Nick Badger of Frontier Agriculture agrees that complexities at planting have seen a drive to get the treatment of seed done earlier, with growers moving away from powders and into liquids, being keen to get seed onto farm and manage their own stocks.
“With liquids, there are three main application options,” he confirms. “Seed can be treated at source, before it is dispatched, if the seed house offers that service.”
Alternatively, a professional contracting service can call at the farm to carry out the operation, with Frontier having a mobile application service operating in most parts of the country.
The third option is that the farm carries out its own treatment over the roller table, using a specialist applicator.
While this may require investment, installation of bespoke equipment often coincides with an overhaul and re-design of the grading line.
“The loss of two powder products is concentrating minds and growers are looking at what’s needed for using liquids.”
Taking equipment off the planter is beneficial for many reasons, he notes, while the application characteristics of liquids are better for both operators and crop performance.

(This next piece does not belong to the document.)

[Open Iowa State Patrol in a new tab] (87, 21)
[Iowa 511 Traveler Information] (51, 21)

“There’s been a lot of change, but there’s also been greater sophistication introduced, which is no bad thing.”
Powders at planting
- RhiNo DS (flutolanil)
- Emesto Prime (penflufen)*
Liquids at grading
- Maxim 100 FS (fludioxinil)
- RhiNo Flow (flutolanil)
* Final sales and use of Emesto Prime must be done by 30 June 2021
Rhizoctonia solani is a fungal disease causing stem canker, damping off, black scurf, skin netting and tuber growth distortions in potato crops. Black scurf can be soil and seed borne and survives a long time in soil and on volunteers or crop debris.

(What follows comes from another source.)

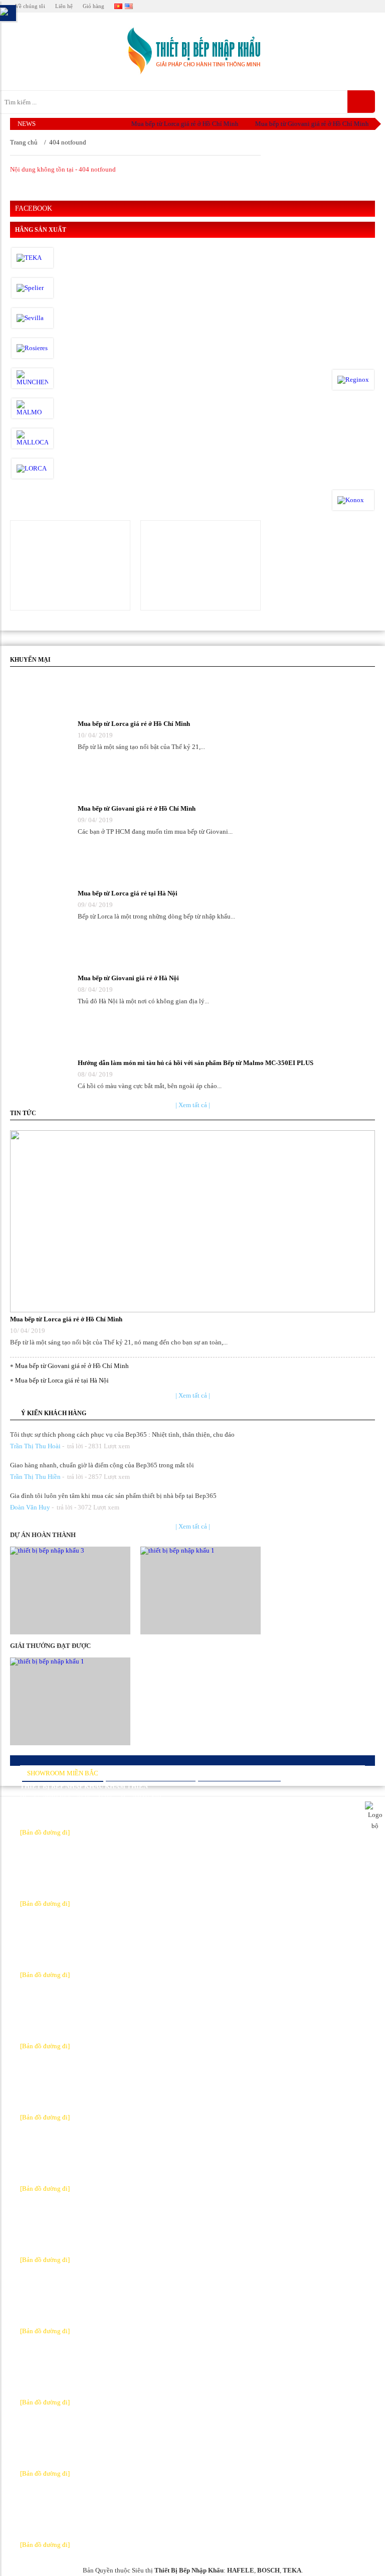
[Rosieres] (32, 348)
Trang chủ (24, 142)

Affected roots, stems and stolons show reddish brown necrotic patches called cankers.
A stem canker can cause symptoms similar to those of blackleg, in that plants are stunted and develop a rolling of the upper leaves.
Brown, slightly sunken lesions with distinct edges develop on the stem base and on stolons.
If severe, lesions can merge to girdle the stem. Later a white collar can develop on the stems at soil level. The resulting pruning of the stem can lead to uneven emergence and gaps in crops.
On the tuber, black scurf is an entirely superficial black incrustation (sclerotia). It usually appears as small, irregular blemishes that can be extensive, but easily scratched off.
Affected tubers can show growth distortions that resemble glyphosate damage. Affected areas usually show retarded growth in association with thickened brown skin patches that are often referred to as netting or elephant hide.
Other distortions include dimples and trumpet shaped holes penetrating the tuber.